* ЗАДАНИЯ
[1] Благодаря чему, согласно отрывку о современной философии, философия демократизировалась?
[2] Продолжите отрывок о современной философии, начав сразу после его последнего предложения.

* ОТРЫВОК ТЕКСТА
^^^^^^^^^^^^^^^^
Смекни!
smekni.com

Современные философские рефлексии относительно права, правовых отношений и юридической науки, их оформляющей (стр. 2 из 3)

Новый характер онтологического видения мира не мог не сказаться на характере как философского, так и научного знания. Обновление, которое переживает философия в последние десятилетия, потеря её властной силы, сказывающейся в порождении онтологических схем мира, ведёт к тому, что она пересматривает отношение к возможности и собственного властвования в социальном мире и в мире науки. ХХ в. стал свидетелем ухода философии с позиций рационального ядра культуры, отказа от власти, всегда являвшейся её классической прерогативой и всегда обусловливающей её порождающую силу в онтологических конструкциях. Ушёл и её нарциссизм в системе наук, философия демократизировалась благодаря рождению новых - неклассических - традиций и тенденций в стиле своего мышления. Стилевые неклассические трансформации современной философии связаны, таким образом, с изменением её призмы смотрения на мир.
^^^^^^^^^^^^^^^^
* МАТЕРИАЛ

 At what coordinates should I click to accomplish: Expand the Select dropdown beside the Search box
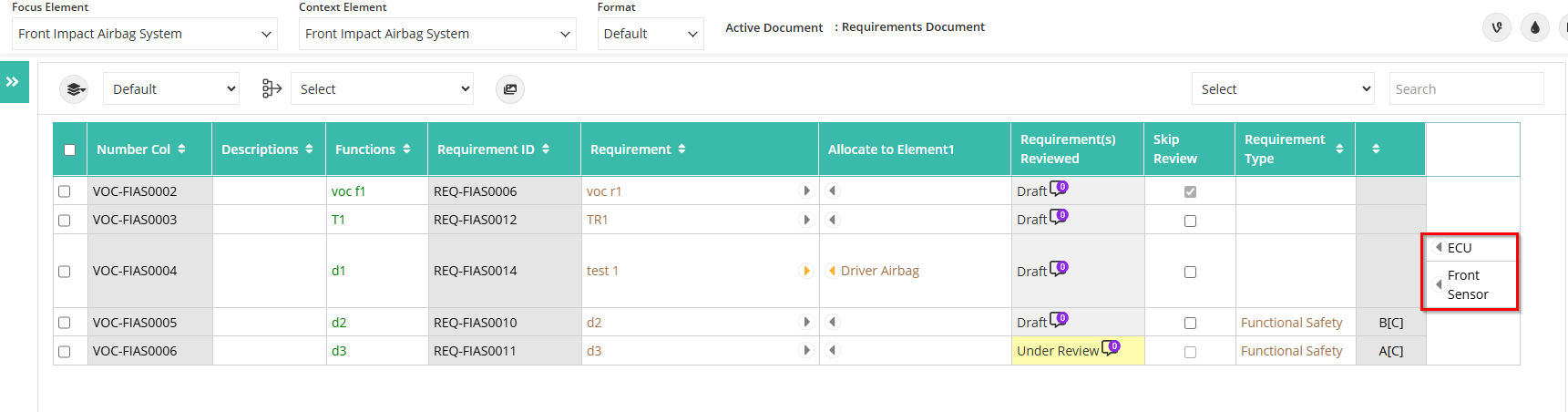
^^^^^^^^^^^^^^^^
* ОТВЕТЫ
[1] Благодаря рождению новых, неклассических, традиций и тенденций в стиле своего мышления.

[2]
Предлагая мыслить по-новому - вне властной силы единого начала-«архе», современная философия положила возможность новых способов научных теоретиза- ций и построения онтологий науки нового характера. Новизна, в первую очередь, коснулась их необходимой стабильности. Из устойчивых и абсолютных в своих «расколдовываниях» тайн природы и общества они, потеряв силу «схватывания» вечных и устойчивых законов, приобрели характер постоянного движения и становления, неустойчивости и перманентности изменений.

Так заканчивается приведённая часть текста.